P. U. Murphy, lieutenant commanding, slightly in wrist; John Villa, seaman, badly, leg and arm; Henry Fratee, landsman, badly in hand; Daniel Linnehan, seaman, slightly in arm; John Shick, seaman, slightly in face; John Davis, fireman,. slightly; John Gilliland, seaman, slightly--7.

Total killed, 10; wounded, 16.

D. B. Conrad, Fleet-Surgeon, C. S. N.

Officers of the ram Tennessee who were in action.

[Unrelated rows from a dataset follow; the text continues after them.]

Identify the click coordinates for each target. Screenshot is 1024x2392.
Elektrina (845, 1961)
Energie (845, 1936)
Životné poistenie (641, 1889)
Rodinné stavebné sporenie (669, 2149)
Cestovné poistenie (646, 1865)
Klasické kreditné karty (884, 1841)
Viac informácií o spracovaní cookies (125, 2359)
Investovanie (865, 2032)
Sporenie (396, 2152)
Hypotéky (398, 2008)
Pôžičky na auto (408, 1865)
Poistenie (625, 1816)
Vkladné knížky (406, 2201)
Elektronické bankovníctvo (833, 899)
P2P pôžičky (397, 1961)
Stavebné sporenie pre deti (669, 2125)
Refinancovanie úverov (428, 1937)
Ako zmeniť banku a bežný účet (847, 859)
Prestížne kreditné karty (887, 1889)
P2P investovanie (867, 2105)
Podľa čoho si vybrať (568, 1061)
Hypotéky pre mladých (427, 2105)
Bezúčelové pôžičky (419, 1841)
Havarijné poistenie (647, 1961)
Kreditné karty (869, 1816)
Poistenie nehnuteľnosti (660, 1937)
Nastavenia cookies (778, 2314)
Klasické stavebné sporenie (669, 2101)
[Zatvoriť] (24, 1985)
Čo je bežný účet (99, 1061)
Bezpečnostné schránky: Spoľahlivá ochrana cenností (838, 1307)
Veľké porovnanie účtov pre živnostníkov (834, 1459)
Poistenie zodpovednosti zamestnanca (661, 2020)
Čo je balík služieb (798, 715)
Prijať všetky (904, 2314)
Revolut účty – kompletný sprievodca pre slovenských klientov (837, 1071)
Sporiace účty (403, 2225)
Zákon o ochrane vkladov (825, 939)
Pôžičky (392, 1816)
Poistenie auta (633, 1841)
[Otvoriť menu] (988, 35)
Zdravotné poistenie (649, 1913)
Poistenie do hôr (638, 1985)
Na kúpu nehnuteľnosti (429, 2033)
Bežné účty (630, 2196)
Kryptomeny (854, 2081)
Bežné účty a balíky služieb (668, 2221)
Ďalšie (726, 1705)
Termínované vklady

Admiral F. Buchanan, Commander J. D. Johnston, First Lieutenant and Executive Officer William L. Bradford, Lieutenant A. D. Wharton, Lieutenant E. J. McDermett, Masters H. W. Perrin and J. Demaley, Fleet-Surgeon D. B. Conrad, Assistant-Surgeon R. C. Bowles, First Lieutenant Marine Corps D. G. Raney, First Assistant-Engineer [224] G. D. Lening, Pilot A. T. Post, Second Assistant-Egineer J. C. O'Connell, Second Assistant-Engineer John Hays, Boatswain John McCradie, Gunner H. S. Smith, Third Assistant-Engineers William Rogers, Oscar Benson and William Patterson, Master's-mates M. J. Beebe, R. M. Carter, W. S. Forrest, Paymaster's-clerk J. H. Cohen.